Развитый чисто мыслительный язык (например, язык наших "монад") мог
бы создать также свою логику и математику, поскольку над элементарными
внутренними состояниями (если они не только переживаются в данный момент,
но и поддаются запоминанию) можно производить различные действия
(сложение, вычитание, исключение и так далее).
Заметим, что такого рода "монады" не могли бы возникнуть
эволюционным, естественным путем, однако если бы их кто-то создал, то
появилась бы возможность возникновения математики и логики без прямого
контакта с внешним миром (мы считаем, что монады не имеют никаких органов
чувств и подключены только друг к другу, например проводниками, по которым
идет прием и передача (высказываний "мыслительного языка").

> _ИСХОДНЫЕ ДАННЫЕ_
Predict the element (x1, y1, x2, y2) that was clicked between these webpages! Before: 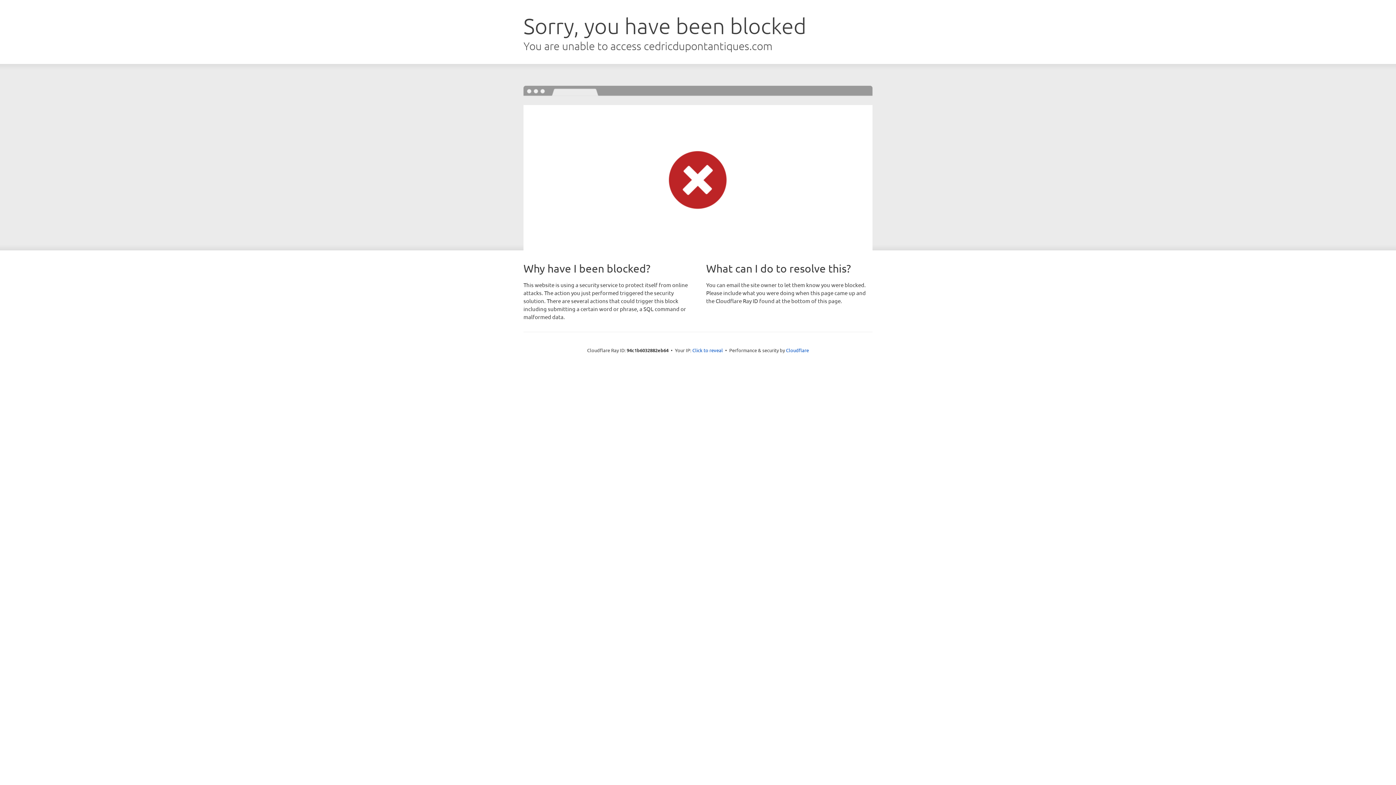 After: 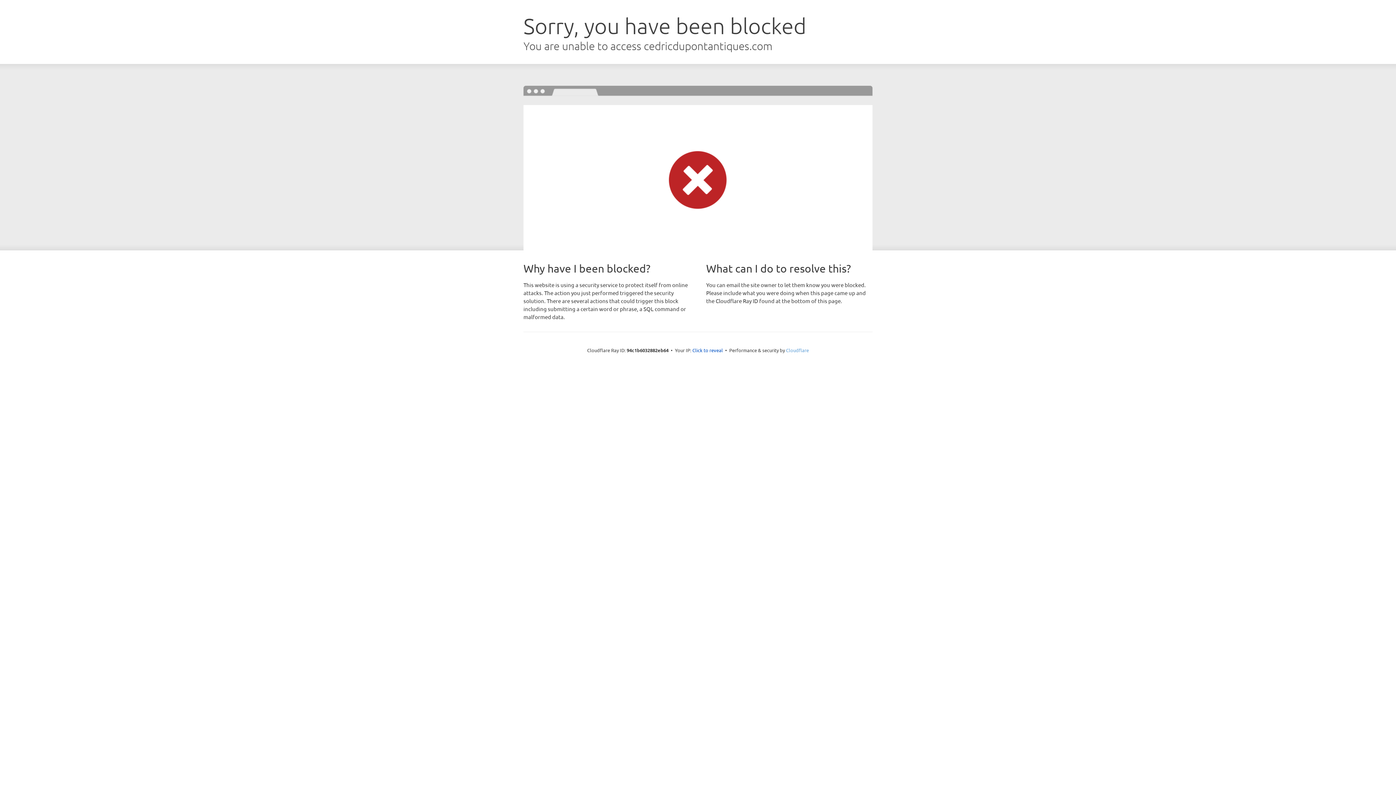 Action: bbox: (786, 347, 809, 353) label: Cloudflare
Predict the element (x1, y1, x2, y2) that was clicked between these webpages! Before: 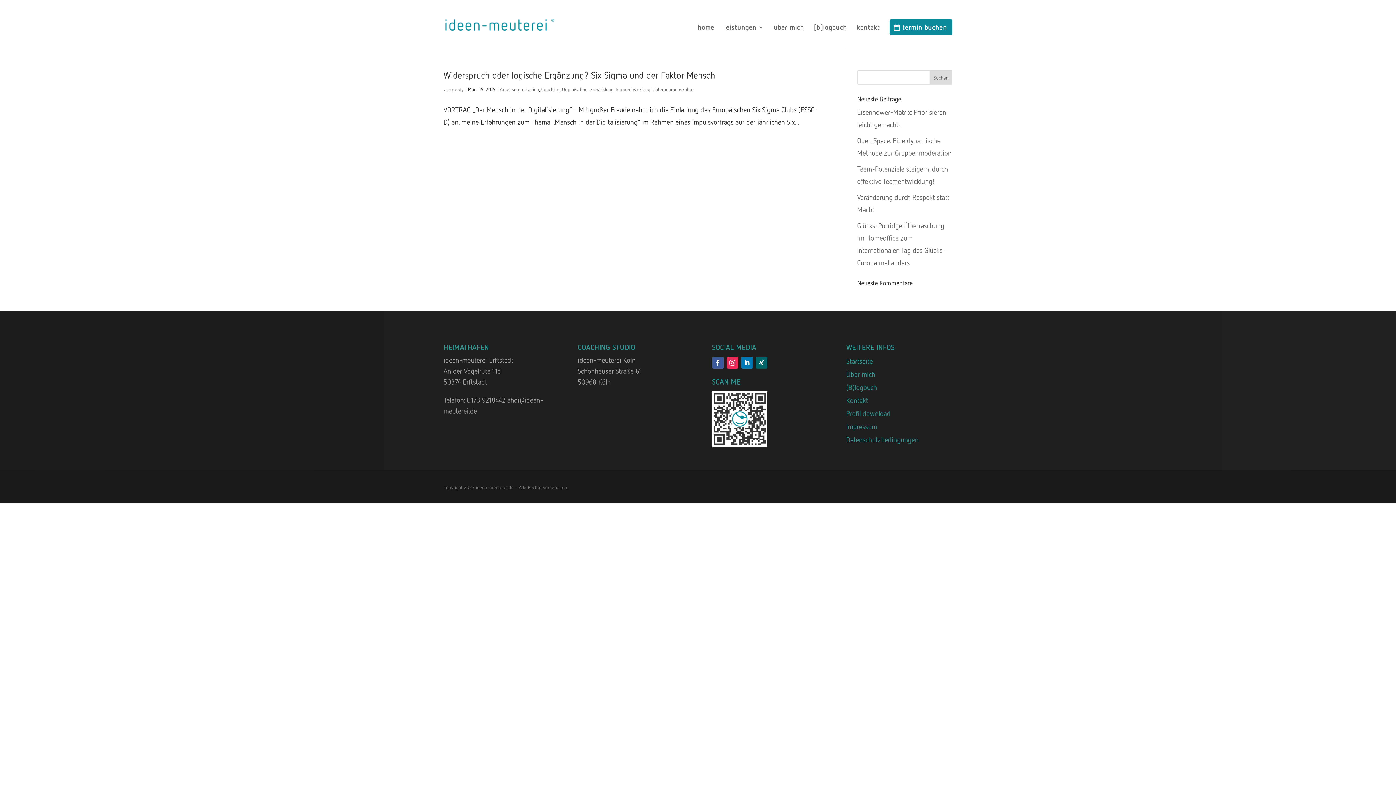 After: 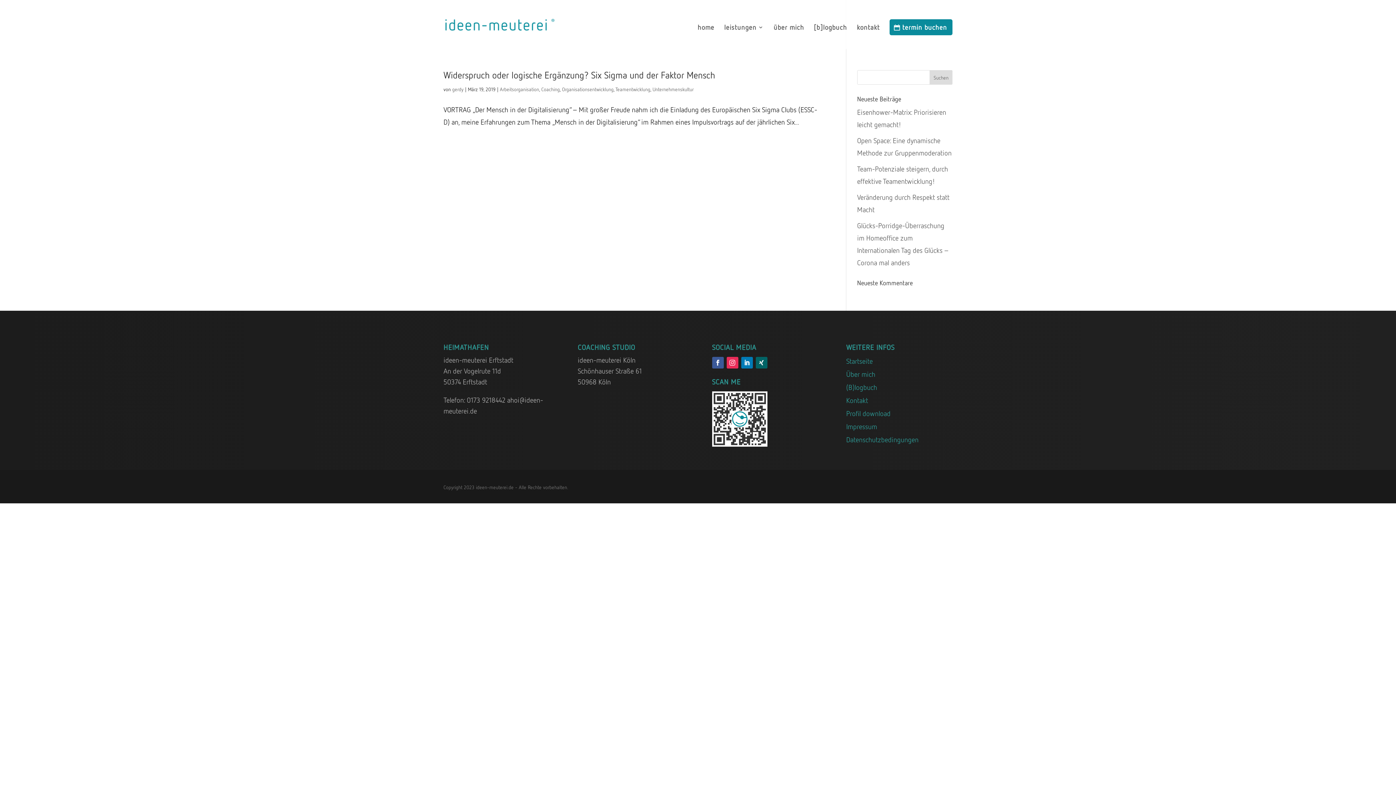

> _ЗАДАЧА_
Выпишите статью целиком, слово в слово, ничего не меняя.

> _ОТВЕТ НА ЗАДАЧУ_
Развитый чисто мыслительный язык (например, язык наших "монад") мог
бы создать также свою логику и математику, поскольку над элементарными
внутренними состояниями (если они не только переживаются в данный момент,
но и поддаются запоминанию) можно производить различные действия
(сложение, вычитание, исключение и так далее).
Заметим, что такого рода "монады" не могли бы возникнуть
эволюционным, естественным путем, однако если бы их кто-то создал, то
появилась бы возможность возникновения математики и логики без прямого
контакта с внешним миром (мы считаем, что монады не имеют никаких органов
чувств и подключены только друг к другу, например проводниками, по которым
идет прием и передача (высказываний "мыслительного языка").